CO2 measure research using a dye+ HCO3

Tom Barr

Staff member
Jan 23, 2005
A Fiber-Optic Carbon Dioxide Sensor for Fermentation Monitoring - Nature Biotechnology

SpringerLink - Journal Article

Maybe some feel they know it all when it comes to CO2.
I don't, so I look for better methods, ways, methods.
My questions depend on accuracy and knowing what the actual measures really are.

pH and KH have many many issues and measuring CO2 is tough.

I can accurately measure and monitor light, and every nutrient.
CO2 is really the only thing left and given it's far more transient and ephemeral, I want really precise data, it's more of the equation and the largest single factor of variation in any test, experiement any of us do.
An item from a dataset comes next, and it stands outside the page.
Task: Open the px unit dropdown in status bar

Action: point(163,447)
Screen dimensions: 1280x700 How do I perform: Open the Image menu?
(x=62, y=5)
Using data logging, I can see trends without much work.
I can measure them daily and weekly while running a test and make sure there's no limiting confounding factor at any point.
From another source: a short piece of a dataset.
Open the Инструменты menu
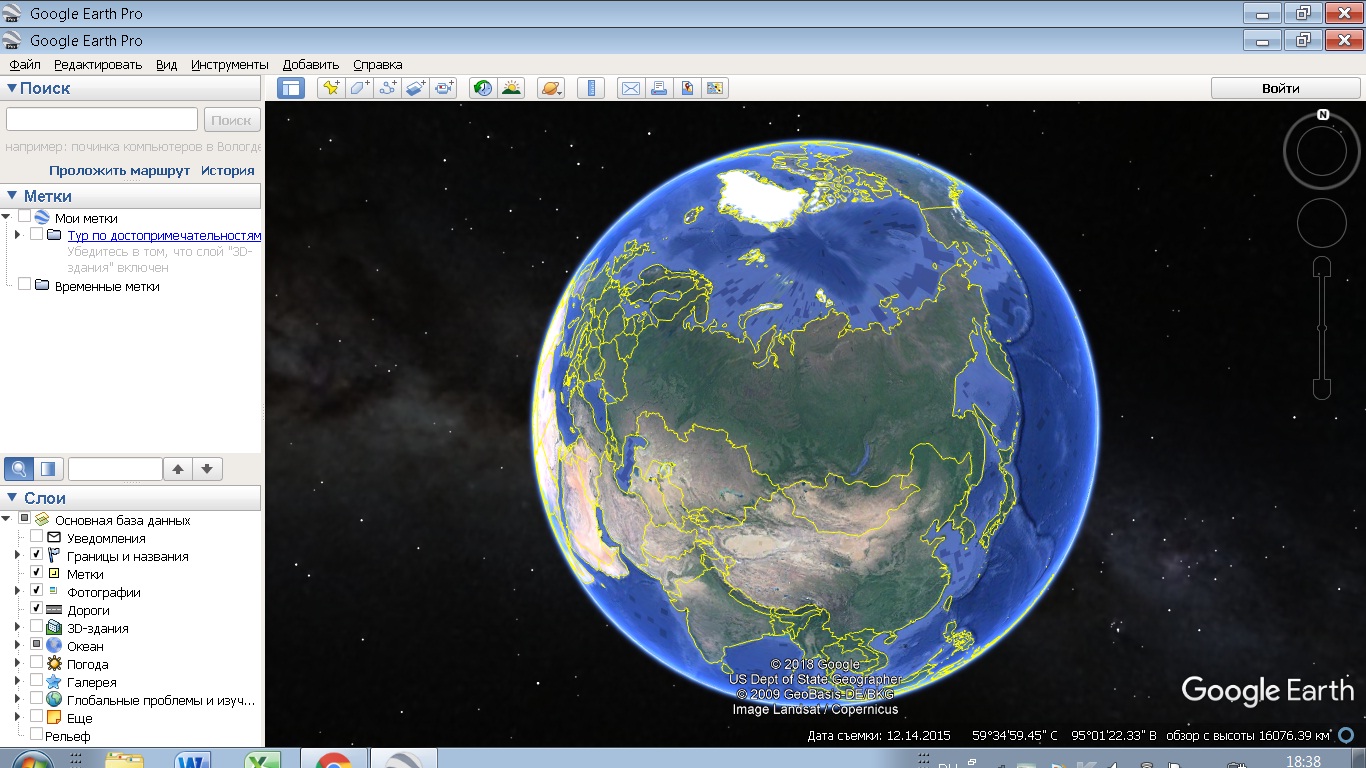The width and height of the screenshot is (1366, 768). pyautogui.click(x=230, y=65)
This is the type of research hobbyist rarely, simply do not want to or simply cannot do.

So I have to do it myself.
So I start by searching what's been done and how they did it in the past and move forward.

New and better methods come along.
So those are used.

A good O2 and CO2 meter will run 2000$ or so each.
Light meters are not bad: 300$ or so.
A good colorimeter: maybe you can nab a Hach 850-870 or the 890 for 500$ or so on ebay.

Soil samples can be sent away to a lab for measurements.
Dry weight tissue analysis can be as well.